Task goal
Images do not belong in the copy; retype the rest of the entries below exactly.

Information START

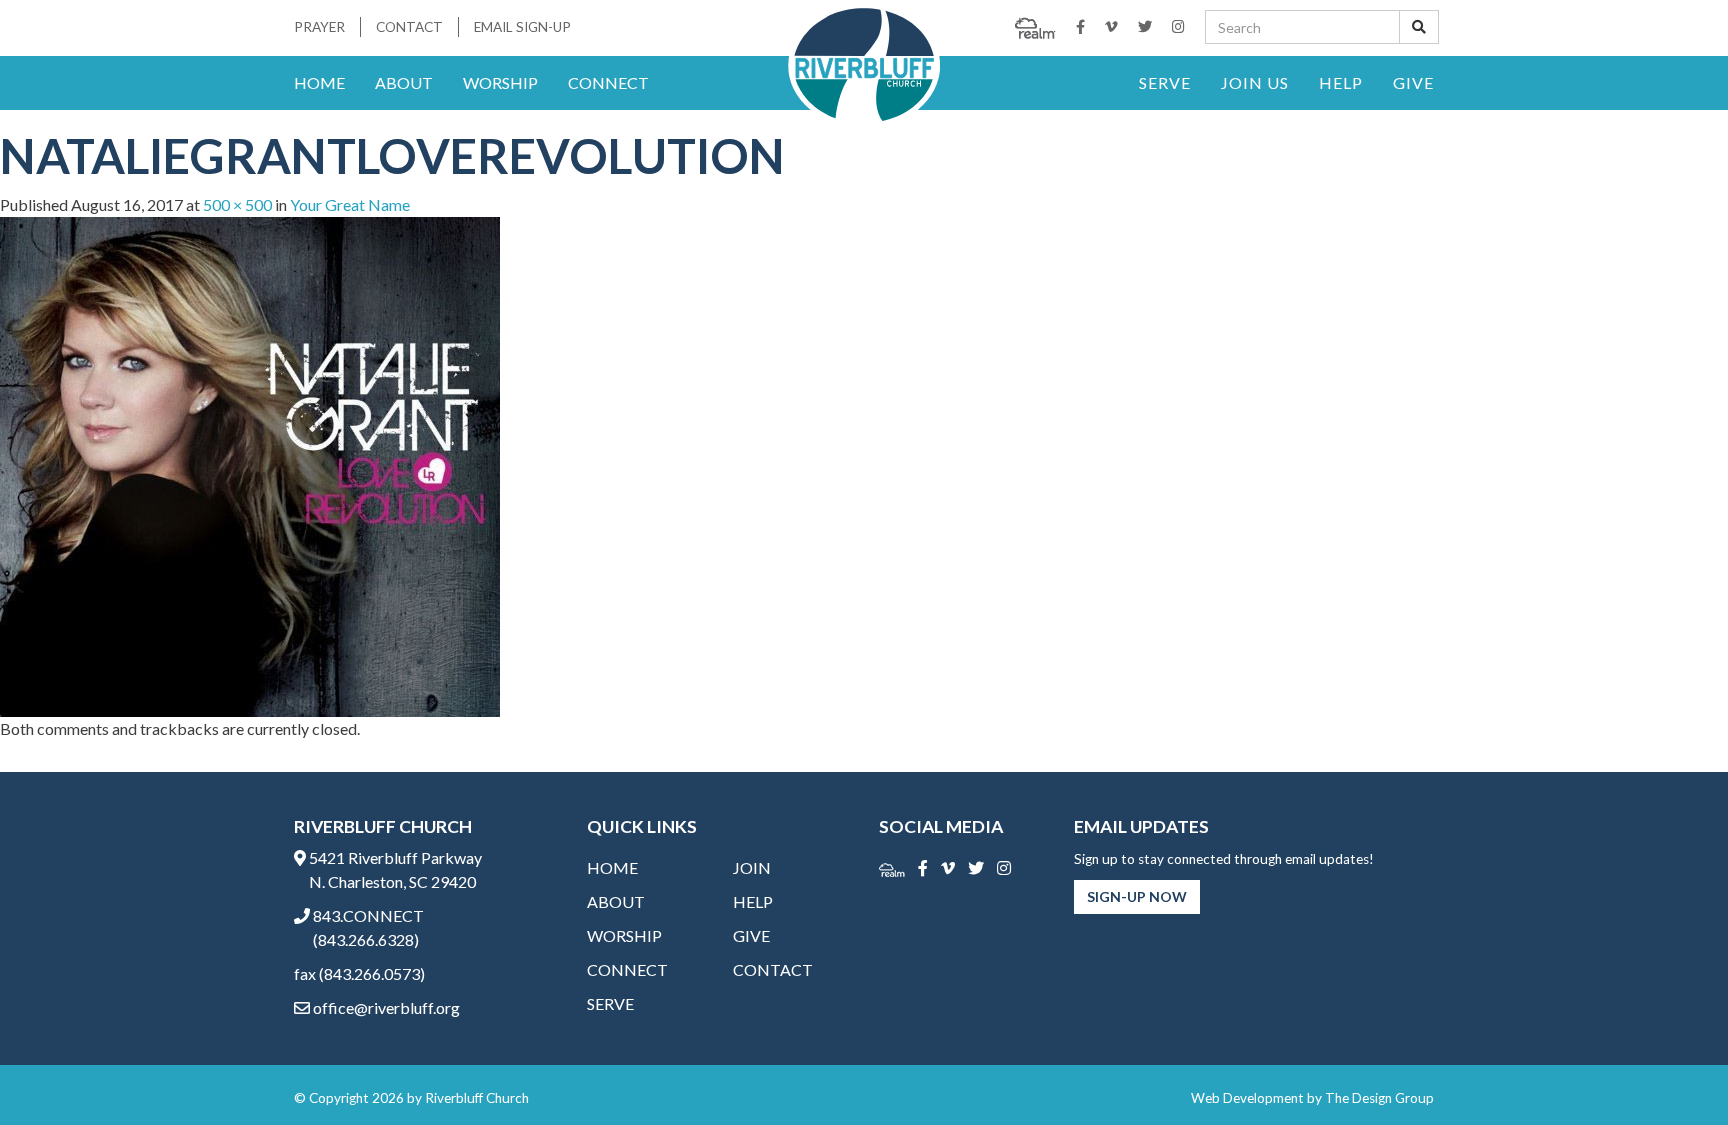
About (404, 82)
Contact (409, 27)
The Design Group (1379, 1098)
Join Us (1255, 82)
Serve (1165, 82)
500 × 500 (237, 204)
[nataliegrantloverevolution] (250, 464)
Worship (500, 82)
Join (752, 867)
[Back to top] (1672, 1069)
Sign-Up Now (1137, 896)
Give (1413, 82)
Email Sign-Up (522, 27)
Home (319, 82)
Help (1341, 82)
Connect (608, 82)
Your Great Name (350, 204)
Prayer (319, 27)
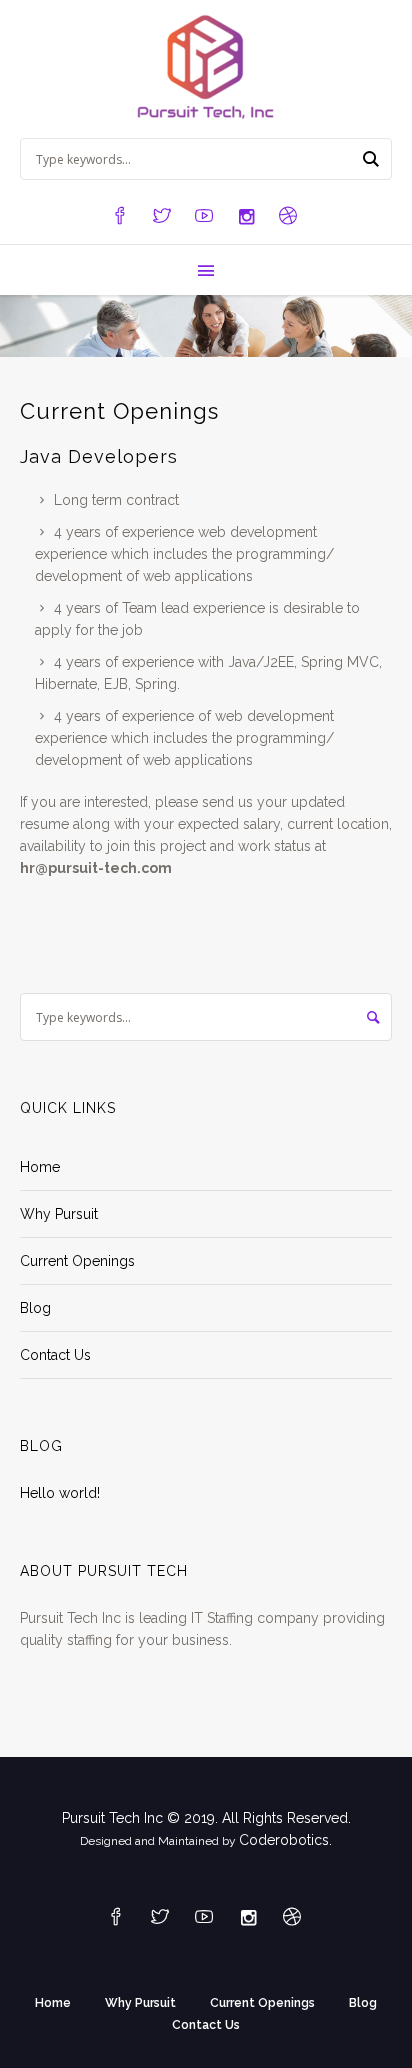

Information END

Reply
About (404, 82)
Contact (409, 27)
The Design Group (1379, 1098)
Join Us (1255, 82)
Serve (1165, 82)
500 × 500 (237, 204)
[nataliegrantloverevolution] (250, 464)
Worship (500, 82)
Join (752, 867)
[Back to top] (1672, 1069)
Sign-Up Now (1137, 896)
Give (1413, 82)
Email Sign-Up (522, 27)
Home (319, 82)
Help (1341, 82)
Connect (608, 82)
Your Great Name (350, 204)
Prayer (319, 27)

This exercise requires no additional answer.